Data for this task:
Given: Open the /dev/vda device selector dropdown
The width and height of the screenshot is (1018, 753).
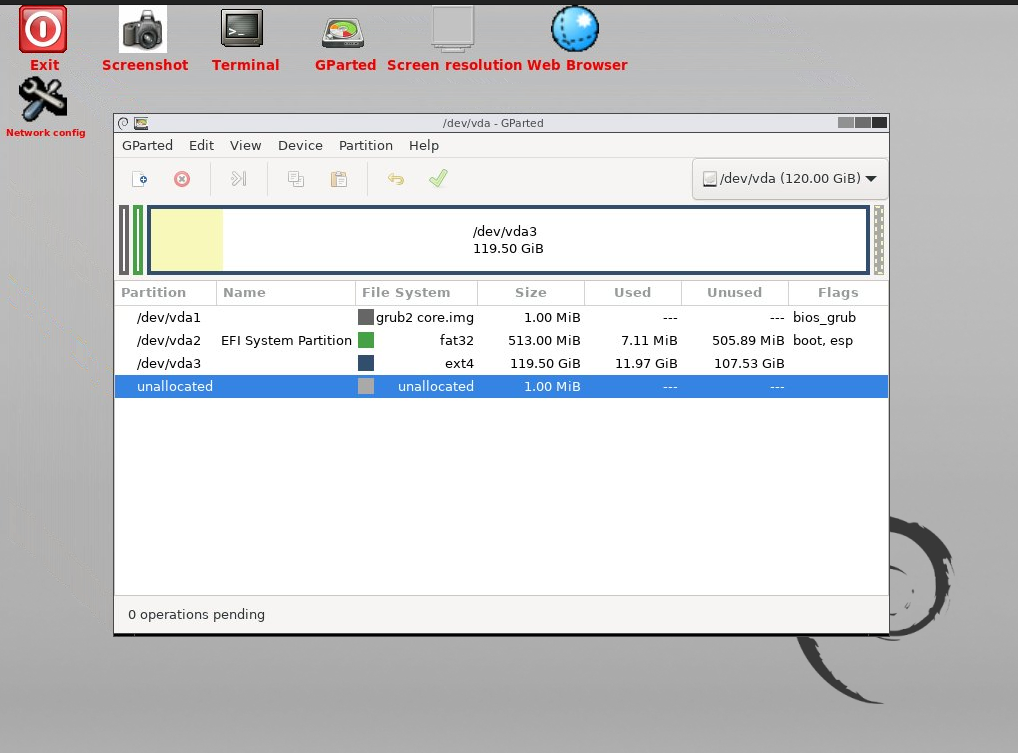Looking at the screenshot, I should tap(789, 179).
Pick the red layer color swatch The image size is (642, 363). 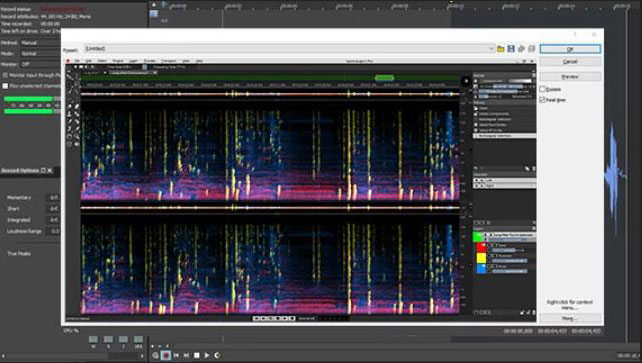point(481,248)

...

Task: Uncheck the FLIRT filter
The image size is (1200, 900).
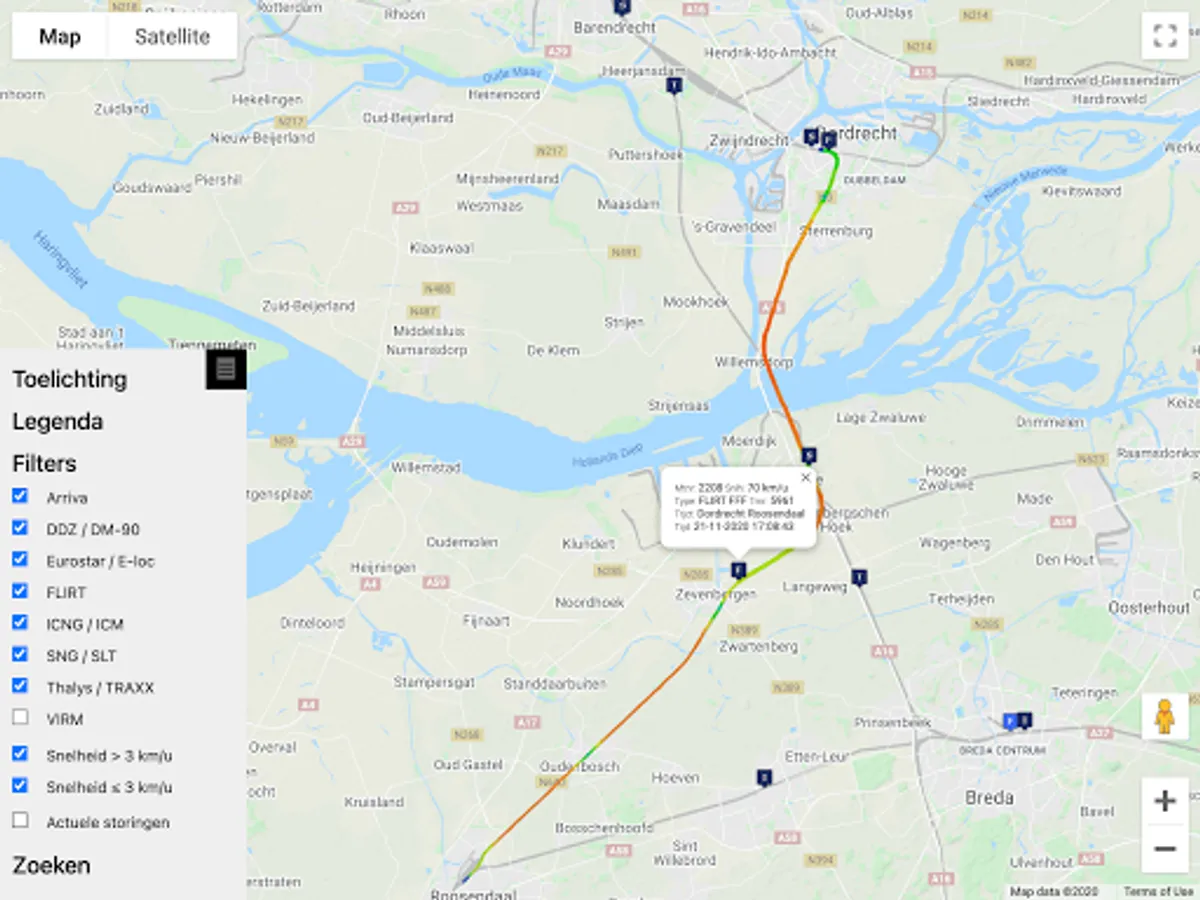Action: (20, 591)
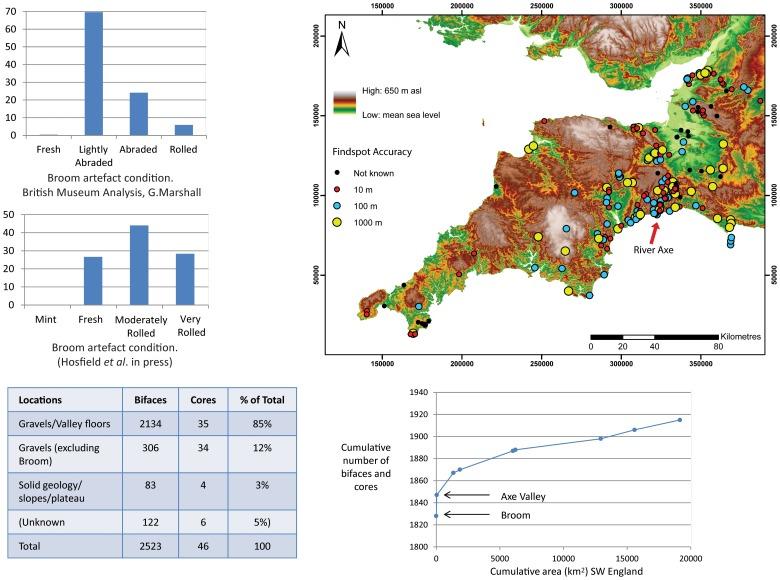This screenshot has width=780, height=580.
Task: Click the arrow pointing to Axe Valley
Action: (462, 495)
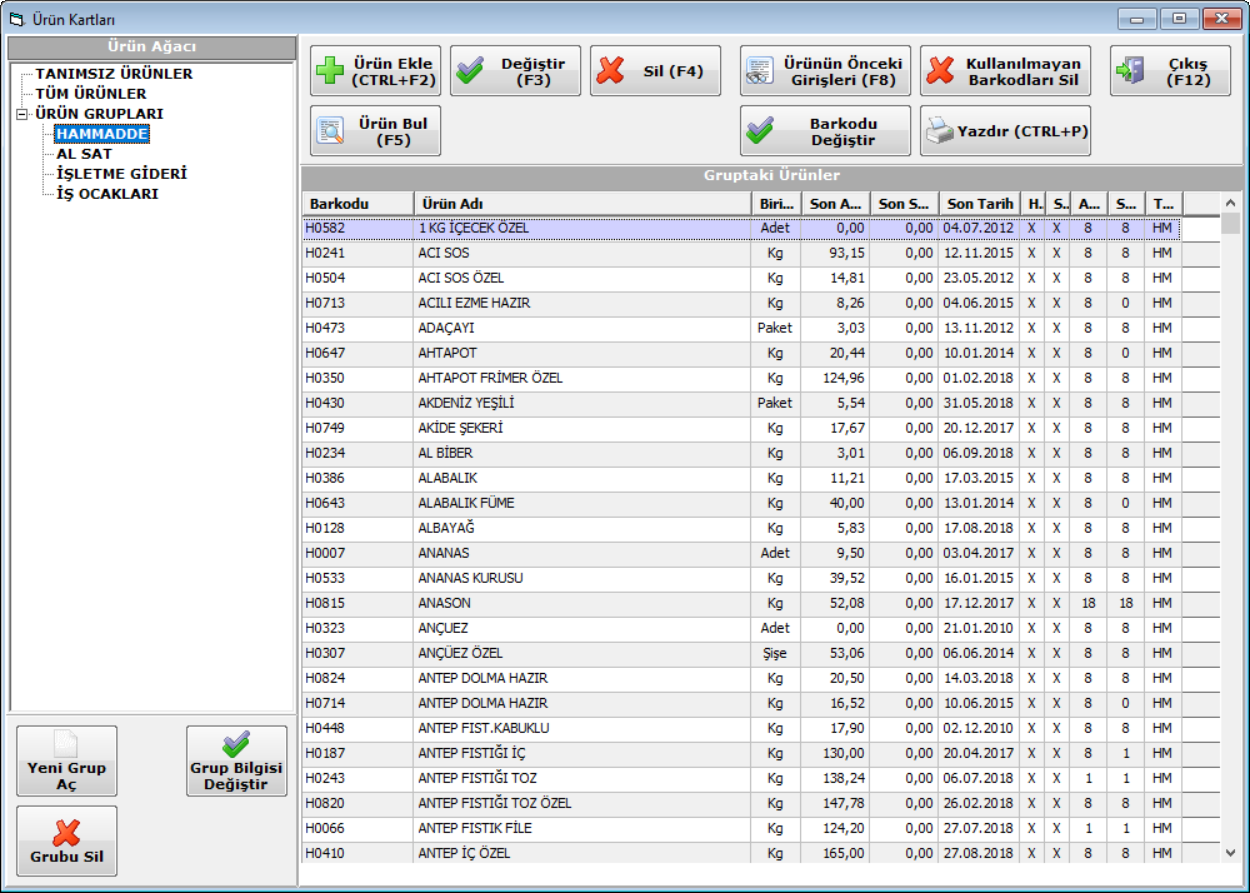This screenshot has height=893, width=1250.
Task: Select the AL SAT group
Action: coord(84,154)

* * *

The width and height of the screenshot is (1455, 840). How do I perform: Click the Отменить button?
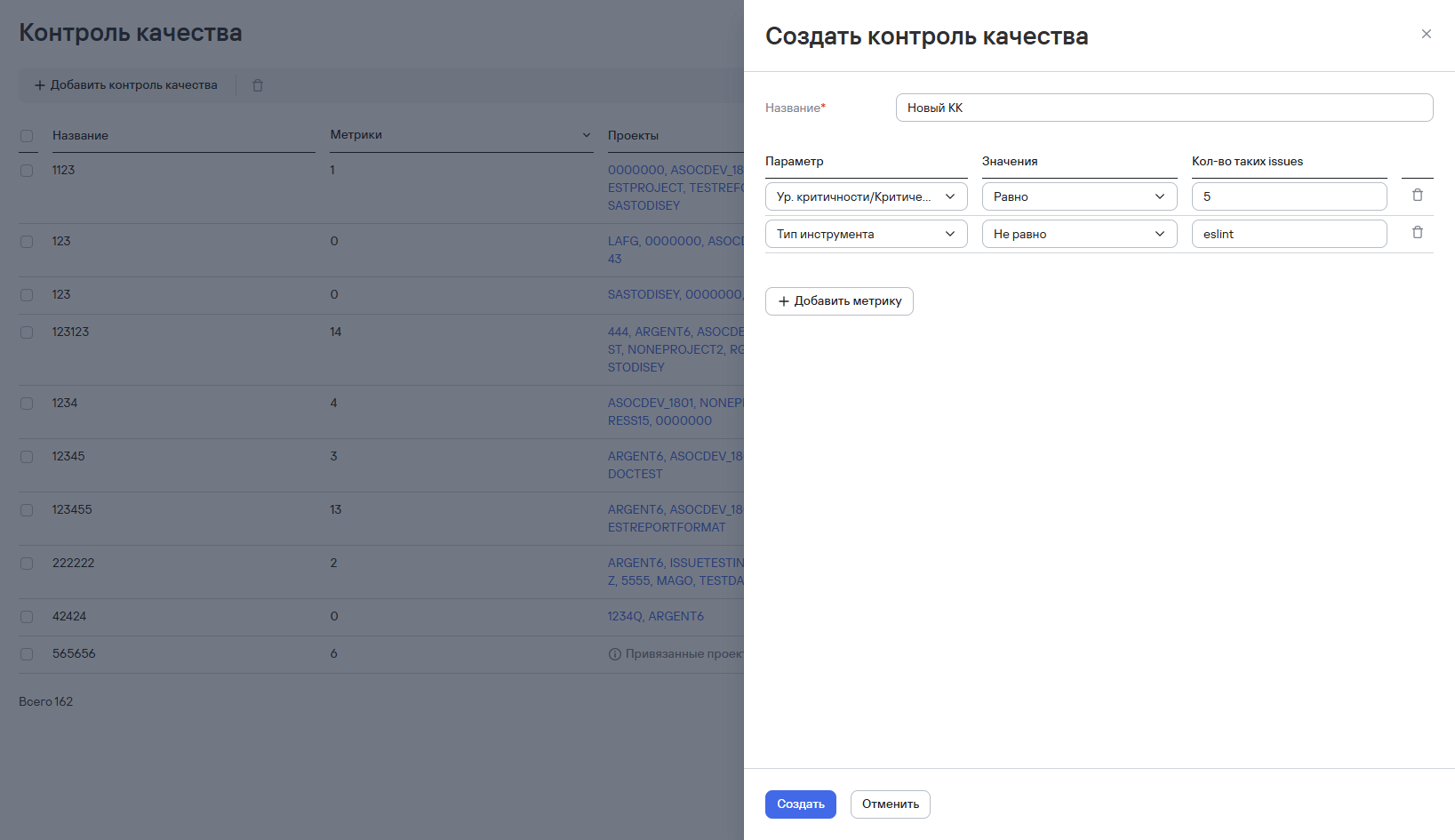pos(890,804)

The request:
Reproduce the data from the line with "Task: Uncheck the FLIRT filter" to the line with "Action: coord(84,154)", switching "FLIRT" to "Gaussian" and leaving everything else unchanged. Leave the pictures out.

Output of the task:
Task: Uncheck the Gaussian filter
The image size is (1200, 900).
Action: (20, 591)
This screenshot has width=780, height=580.
Task: Click the arrow pointing to Axe Valley
Action: (462, 495)
This screenshot has height=893, width=1250.
Task: Select the AL SAT group
Action: coord(84,154)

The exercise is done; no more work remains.